Set against the turbulent years of the Napoleonic era, Alexandre Dumas’s thrilling adventure story is one of the most widely read romantic novels of all time. In it the dashing young hero, Edmond Dantès, is betrayed by his enemies and thrown into a secret dungeon in the Chateau d’If — doomed to spend his life in a dank prison cell. The story of his long, intolerable years in captivity, his miraculous escape, and his carefully wrought revenge creates a dramatic tale of mystery and intrigue and paints a vision of France — a dazzling, dueling, exuberant France — that has become immortal.
The Count of Monte Cristo is one of those novels (and movies) that is referenced everywhere in pop culture.

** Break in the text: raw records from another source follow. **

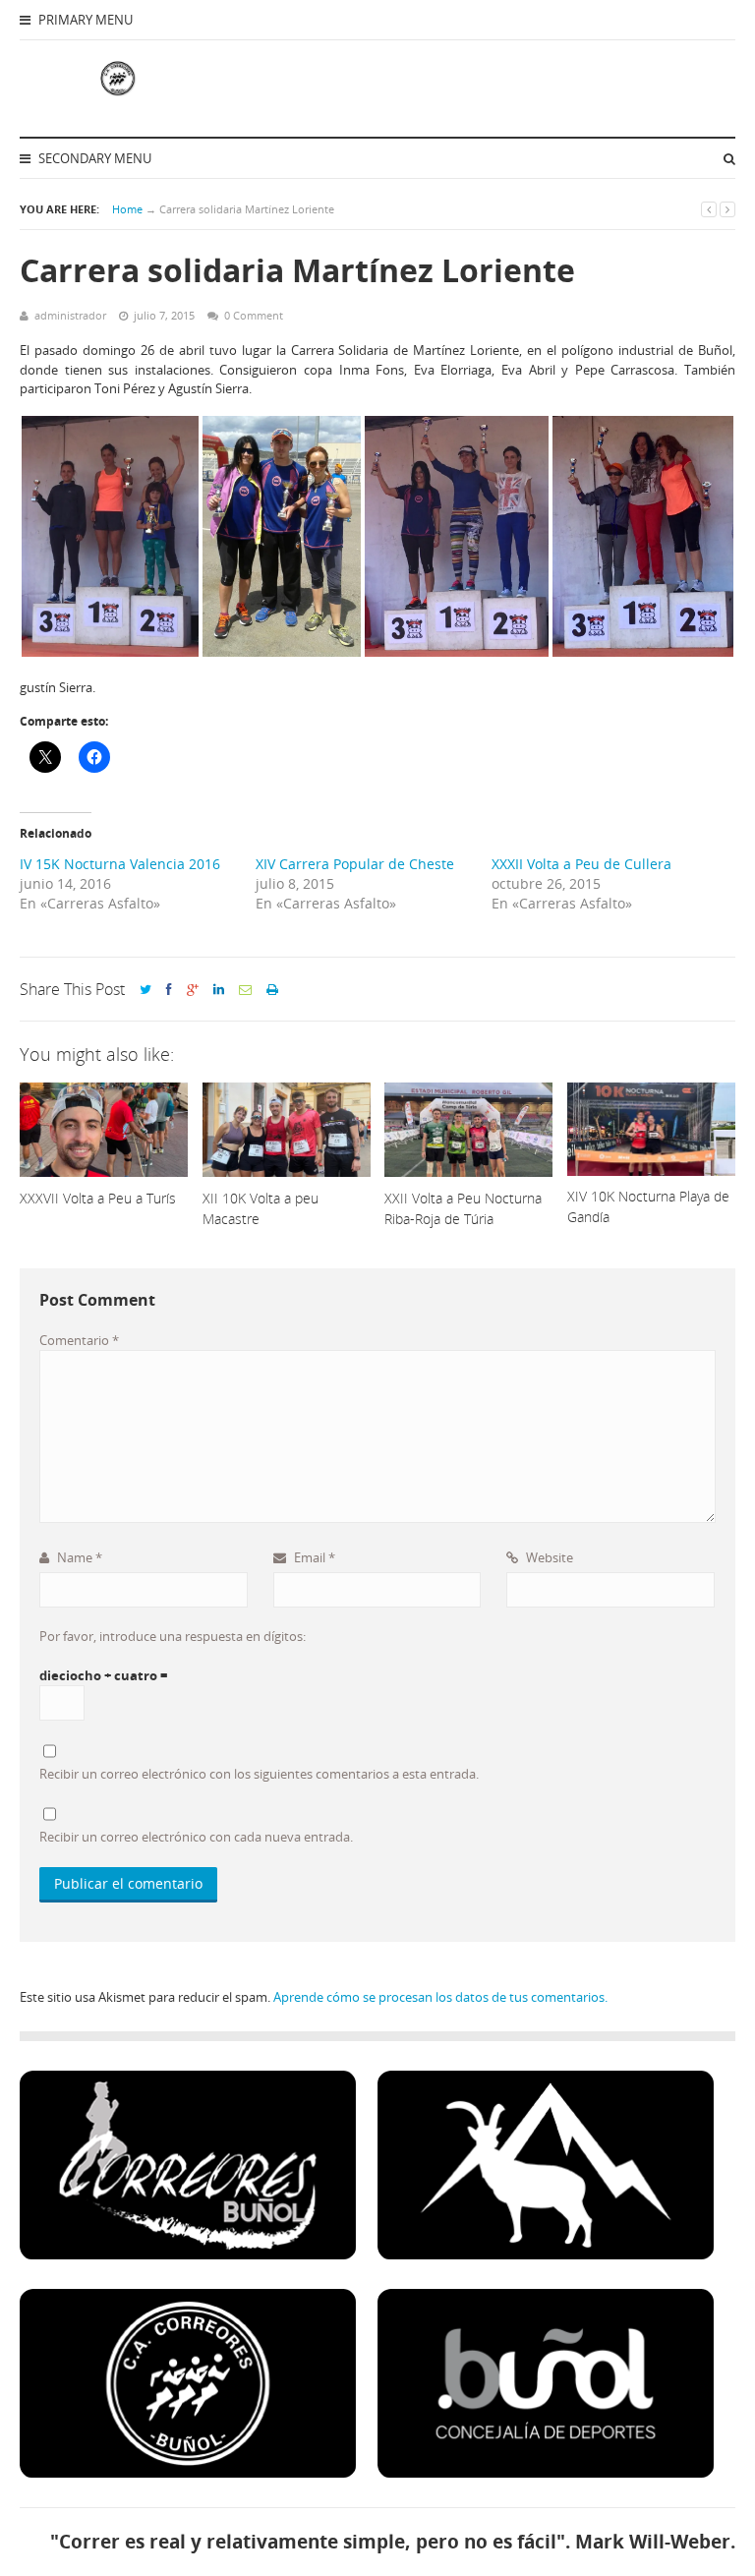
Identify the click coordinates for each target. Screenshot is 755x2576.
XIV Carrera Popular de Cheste (355, 863)
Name (78, 1557)
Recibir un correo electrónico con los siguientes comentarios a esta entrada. (259, 1774)
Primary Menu (84, 20)
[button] (110, 536)
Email (313, 1557)
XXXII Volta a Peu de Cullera (581, 863)
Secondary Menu (93, 158)
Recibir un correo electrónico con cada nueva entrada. (196, 1836)
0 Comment (253, 315)
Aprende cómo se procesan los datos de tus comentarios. (440, 1997)
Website (548, 1557)
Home (127, 209)
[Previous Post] (709, 209)
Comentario (79, 1340)
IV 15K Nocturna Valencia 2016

But of course, because it’s French lit, I’d been putting it off. My husband ranks it up there as one of his top favorite movies, but aside from the brief sword fight and “Can we come up?” scene in V for Vendetta, I really had no reference point–I thought it was all about dueling. Of course I knew there was some sort of prison revenge plot, but that’s about it.
When I read The Black Count, though, and found out why Alexandre Dumas wrote CoMC–I knew I had to move it up the list. This book was so much more than I expected it to be. At first, I was mostly just looking for comparisons to General Dumas’ life, but the longer the story went on (and this story is LONG), the more I got wrapped up in it.

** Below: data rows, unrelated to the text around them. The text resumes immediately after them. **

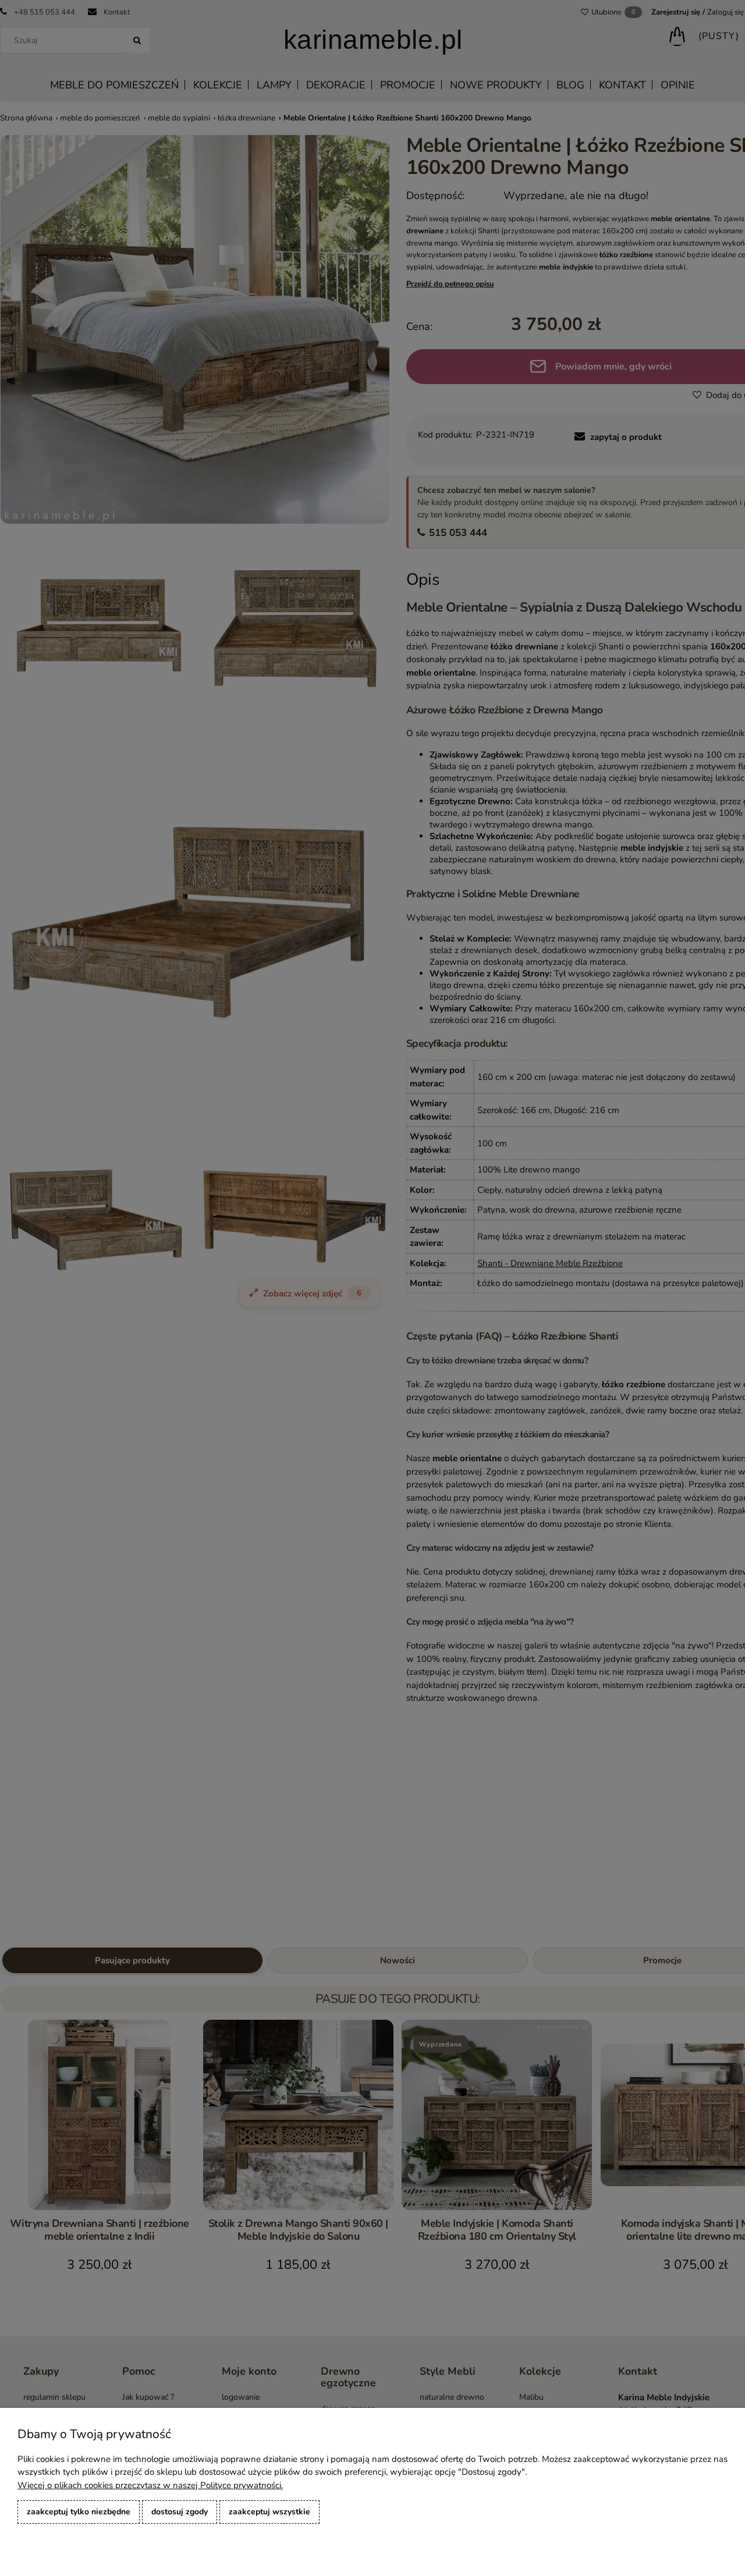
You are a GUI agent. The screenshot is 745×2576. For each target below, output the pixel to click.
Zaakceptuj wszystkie (269, 2511)
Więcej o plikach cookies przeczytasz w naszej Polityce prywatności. (150, 2485)
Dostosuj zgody (179, 2511)
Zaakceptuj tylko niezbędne (78, 2511)
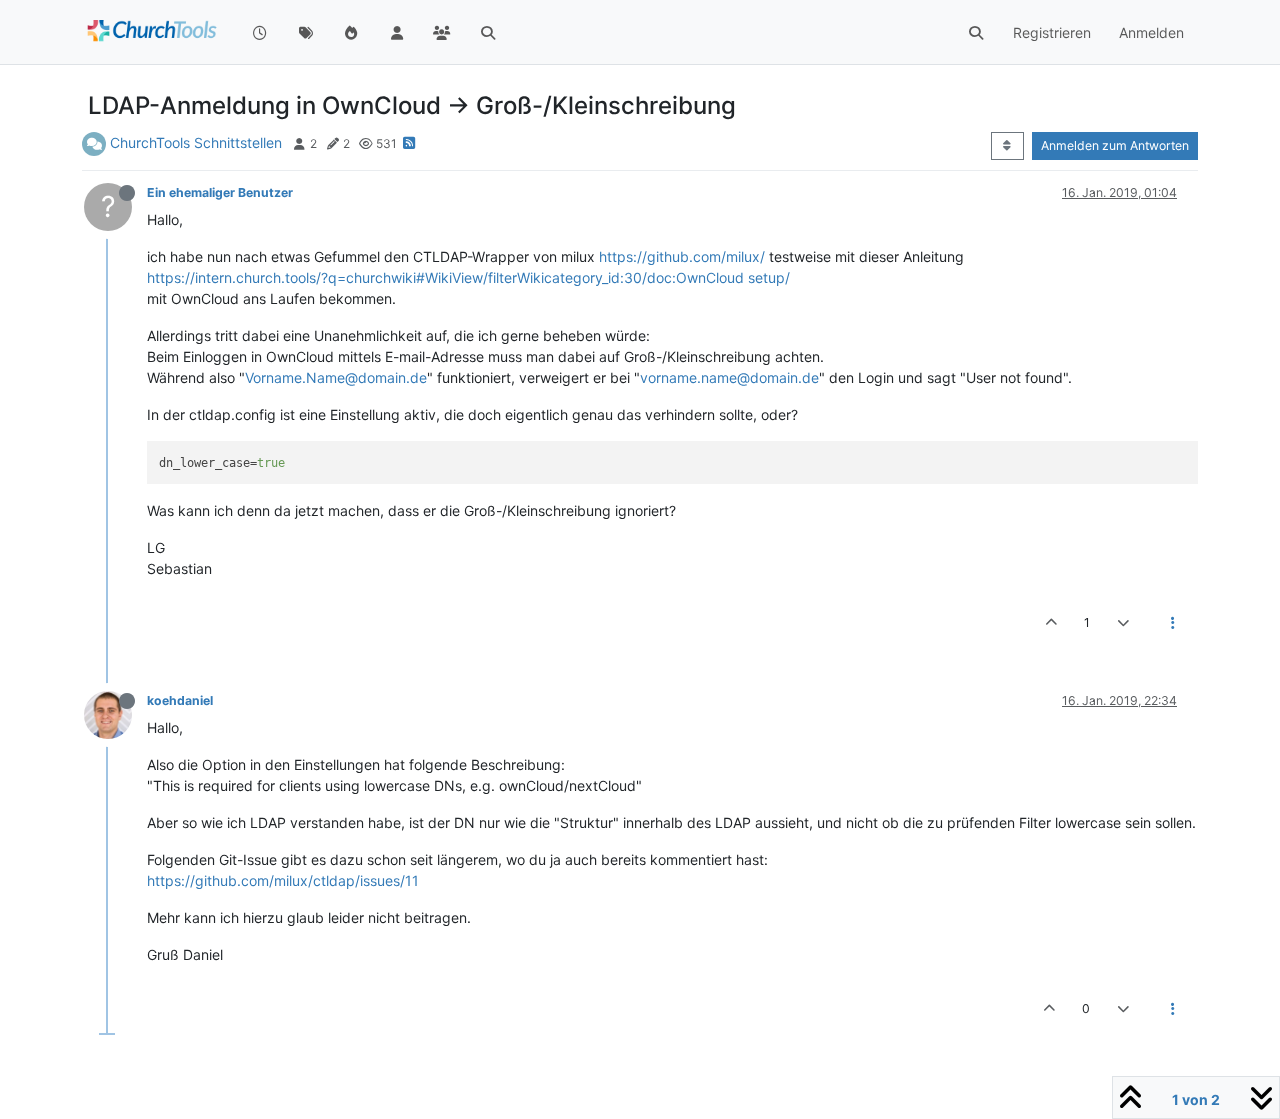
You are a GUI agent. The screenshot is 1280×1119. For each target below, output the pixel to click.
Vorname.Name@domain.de (336, 377)
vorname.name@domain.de (729, 377)
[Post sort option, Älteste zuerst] (1007, 146)
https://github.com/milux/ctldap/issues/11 (283, 880)
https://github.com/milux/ (682, 256)
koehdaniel (180, 700)
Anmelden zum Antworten (1115, 145)
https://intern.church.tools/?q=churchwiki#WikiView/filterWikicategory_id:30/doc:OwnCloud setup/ (468, 277)
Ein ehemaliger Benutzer (220, 192)
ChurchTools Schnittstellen (196, 142)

I read The Three Musketeers a few years ago, and hated every moment of it. I found the characterization ridiculous and irregularly detailed, and I didn’t understand why we couldn’t just get to the point and action. However, now that I know that Dumas was paid BY THE LINE…all that makes so much sense! Heck, I would write the thing to death too! Also, I learned in The Black Count that one of the most important things in the world to Dumas was never to forget a person, the way he felt his father was forgotten. That is why every person he writes has a backstory, and every backstory has a place in the plot.
This is the very crux of Edmond Dantes vengeance. Everyone has forgotten him–to the point that he can parade around in society as a massively rich count–and no one recognizes the man they sent to prison. Because of that, he is able to destroy their lives from the inside out. But in the end, is that vengeance as sweet as he hoped it would be?
I’m glad I gave Alexandre Dumas another chance. There’s so much depth to his writing that I didn’t see before. You can’t rush Dumas, that’s for certain, and I think that’s what I had tried to do with The Three Musketeers–I had too many expectations of what it was supposed to be. The Count of Monte Cristo is a wholly brilliant story, and I look forward to reading it over and over.